Small-Animal Whole-Body Photoacoustic Tomography: A Review

Small-Animal Whole-Body Photoacoustic Tomography: A Review 556 235 IEEE Transactions on Biomedical Engineering (TBME)

Jun Xia, Lihong V. Wang, Optical Imaging Lab, Washington University in St. Louis
Volume 61, Issue 5, Page:1380-1389

Small animals, especially mice, are widely used in biomedical research for studying and modeling the progression of human diseases and the response to potential therapies. During the past thirty years, there has been an exponential increase in the number of scientific publications on small-animal models. Compared with slicing and staining numerous sacrificed animals at multiple time points, in vivo whole-body imaging allows researchers to follow biological processes and disease progression more accurately. Photoacoustic tomography (PAT) embodied for whole-body imaging has shown great potential for preclinical research.

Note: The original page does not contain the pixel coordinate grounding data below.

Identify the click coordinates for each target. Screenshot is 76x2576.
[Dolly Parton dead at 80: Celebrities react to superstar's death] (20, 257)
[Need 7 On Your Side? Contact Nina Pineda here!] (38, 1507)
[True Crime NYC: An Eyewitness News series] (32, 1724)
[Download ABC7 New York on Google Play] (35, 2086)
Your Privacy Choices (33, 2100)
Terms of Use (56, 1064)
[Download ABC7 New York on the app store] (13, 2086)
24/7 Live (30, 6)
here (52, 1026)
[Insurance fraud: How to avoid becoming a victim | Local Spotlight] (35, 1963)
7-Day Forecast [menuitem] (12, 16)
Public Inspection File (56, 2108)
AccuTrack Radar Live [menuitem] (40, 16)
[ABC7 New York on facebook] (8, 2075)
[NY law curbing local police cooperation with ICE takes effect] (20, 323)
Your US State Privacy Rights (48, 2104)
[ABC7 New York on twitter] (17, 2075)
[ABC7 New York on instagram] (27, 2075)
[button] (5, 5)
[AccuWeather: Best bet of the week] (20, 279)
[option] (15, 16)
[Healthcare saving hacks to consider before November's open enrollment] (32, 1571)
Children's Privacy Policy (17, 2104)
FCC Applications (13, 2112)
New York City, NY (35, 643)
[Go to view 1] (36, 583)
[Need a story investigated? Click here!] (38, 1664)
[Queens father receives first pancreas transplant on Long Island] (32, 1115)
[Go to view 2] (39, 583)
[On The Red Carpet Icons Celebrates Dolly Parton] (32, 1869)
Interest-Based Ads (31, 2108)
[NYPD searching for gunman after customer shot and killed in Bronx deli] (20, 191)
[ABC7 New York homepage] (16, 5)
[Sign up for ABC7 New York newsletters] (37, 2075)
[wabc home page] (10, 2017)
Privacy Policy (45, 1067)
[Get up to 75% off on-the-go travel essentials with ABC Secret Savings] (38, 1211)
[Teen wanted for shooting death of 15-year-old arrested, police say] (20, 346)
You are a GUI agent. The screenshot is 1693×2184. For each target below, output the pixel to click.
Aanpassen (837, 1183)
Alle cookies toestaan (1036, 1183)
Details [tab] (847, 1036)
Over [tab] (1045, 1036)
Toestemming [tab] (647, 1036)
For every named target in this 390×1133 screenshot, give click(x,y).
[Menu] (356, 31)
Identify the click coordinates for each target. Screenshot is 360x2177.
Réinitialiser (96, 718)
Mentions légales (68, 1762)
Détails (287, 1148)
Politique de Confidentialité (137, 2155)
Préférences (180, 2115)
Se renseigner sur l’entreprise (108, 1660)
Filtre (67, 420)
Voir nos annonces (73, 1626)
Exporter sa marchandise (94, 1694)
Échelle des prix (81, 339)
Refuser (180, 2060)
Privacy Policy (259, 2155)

As a hybrid technique, PAT is based on the acoustic detection of optical absorption from either endogenous tissue chromophores, such as oxy-hemoglobin and deoxy-hemoglobin, or exogenous contrast agents, such as organic dyes, nanoparticles, and fluorescent proteins. Because ultrasound scatters much less than light in tissue, PAT generates high-resolution images in both the optical ballistic and diffusive regimes. Using near-infrared light, which has relatively low blood absorption, PAT can image through the whole body of small animals with acoustically defined spatial resolution. Anatomical and vascular structures are imaged with endogenous hemoglobin contrast, while functional and molecular images are enabled by the wide choice of exogenous optical contrasts. In addition, functional and molecular images are naturally co-registered with anatomical and vascular images, allowing precise localization of the biological process. Several small-animal whole-body PAT systems, employing different light illumination and detection schemes, have been developed. In this paper, we review these techniques and highlight selected studies done in the past decade.